• **TASK OBJECTIVE**
Rewrite every row below, swapping "GUI agent" for "interface agent" and keeping everything else as it is. Leave the pictures out of your version.

::: DATA LINES

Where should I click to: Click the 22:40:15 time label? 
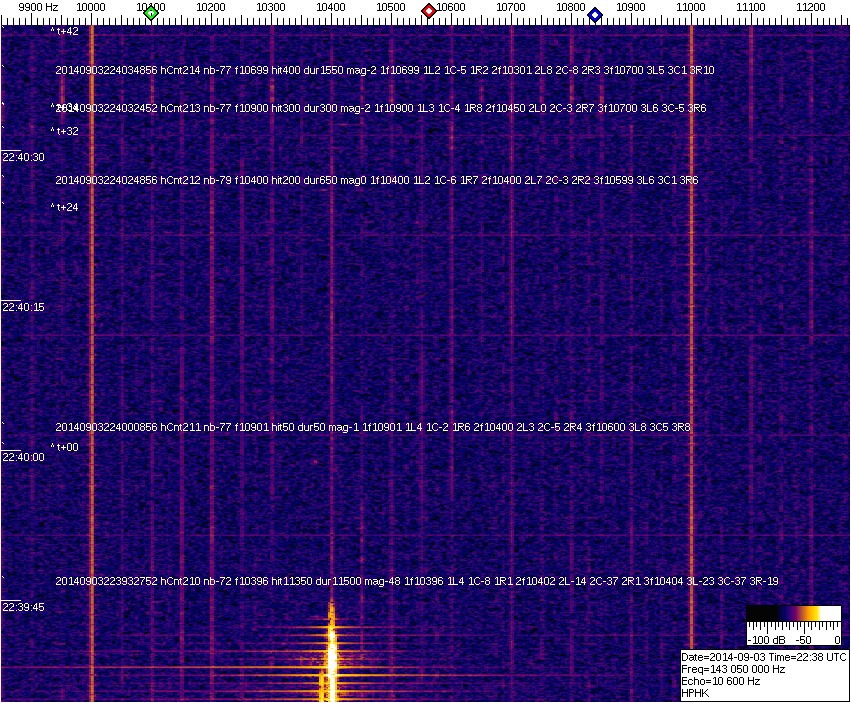tap(24, 308)
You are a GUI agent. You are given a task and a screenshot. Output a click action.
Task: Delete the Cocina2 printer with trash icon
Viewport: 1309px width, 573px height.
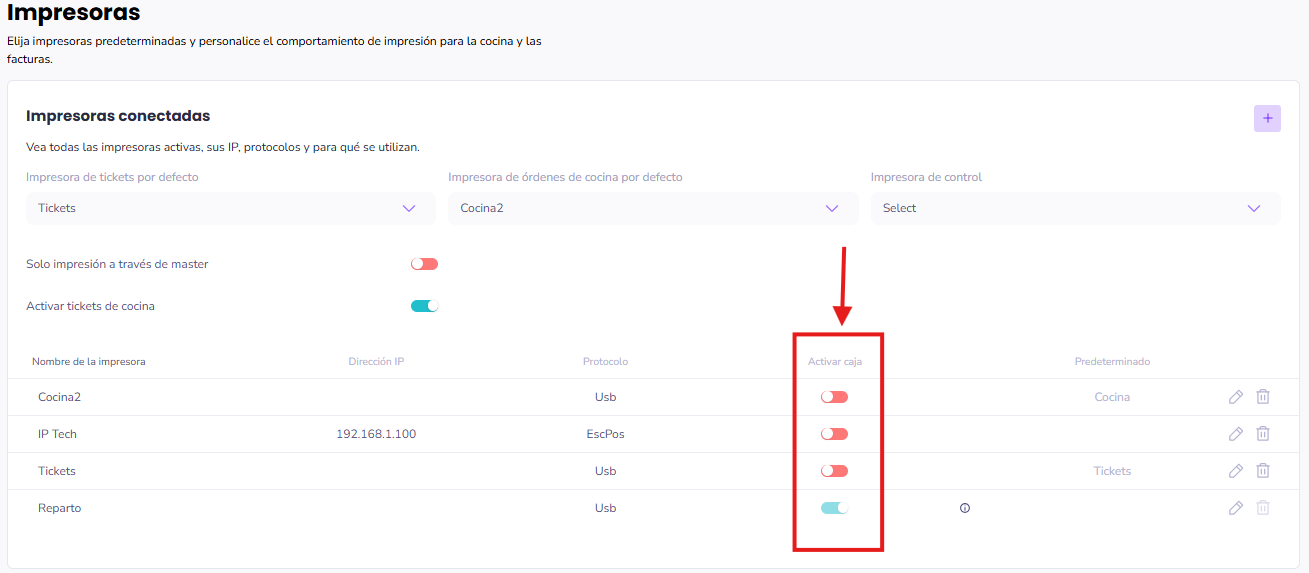click(x=1263, y=397)
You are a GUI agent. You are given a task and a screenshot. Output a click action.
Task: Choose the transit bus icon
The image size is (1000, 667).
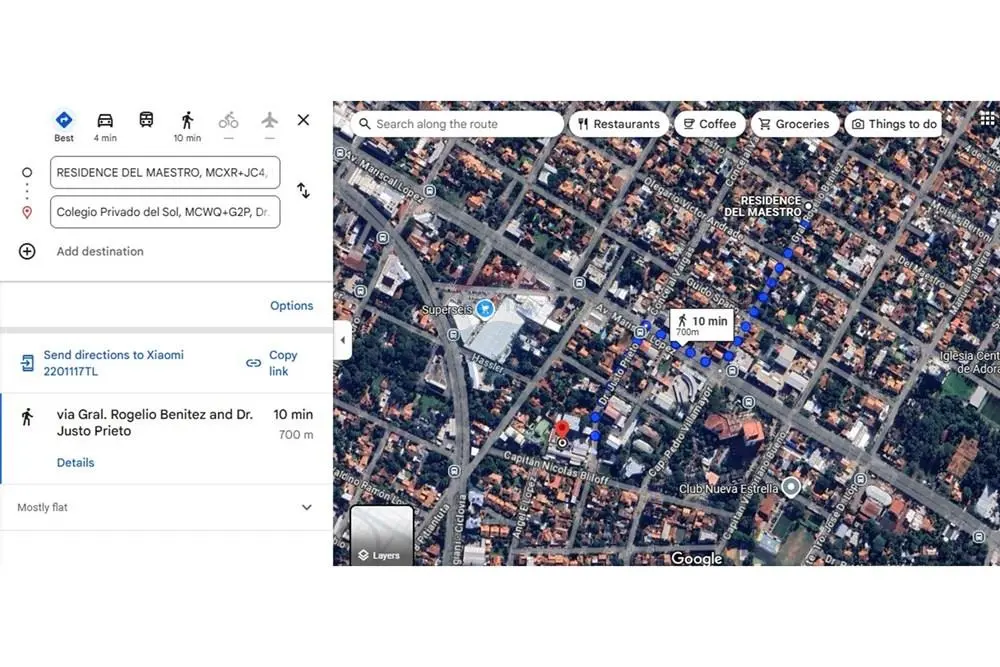pos(146,121)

::::::

• **CORRECT RESULT**
Where should I click to: Click the 22:40:15 time label? 
tap(24, 308)
You are a interface agent. You are given a task and a screenshot. Output a click action.
Task: Delete the Cocina2 printer with trash icon
Viewport: 1309px width, 573px height.
click(x=1263, y=397)
You are a interface agent. You are given a task and a screenshot. Output a click action.
Task: Choose the transit bus icon
The image size is (1000, 667).
pos(146,121)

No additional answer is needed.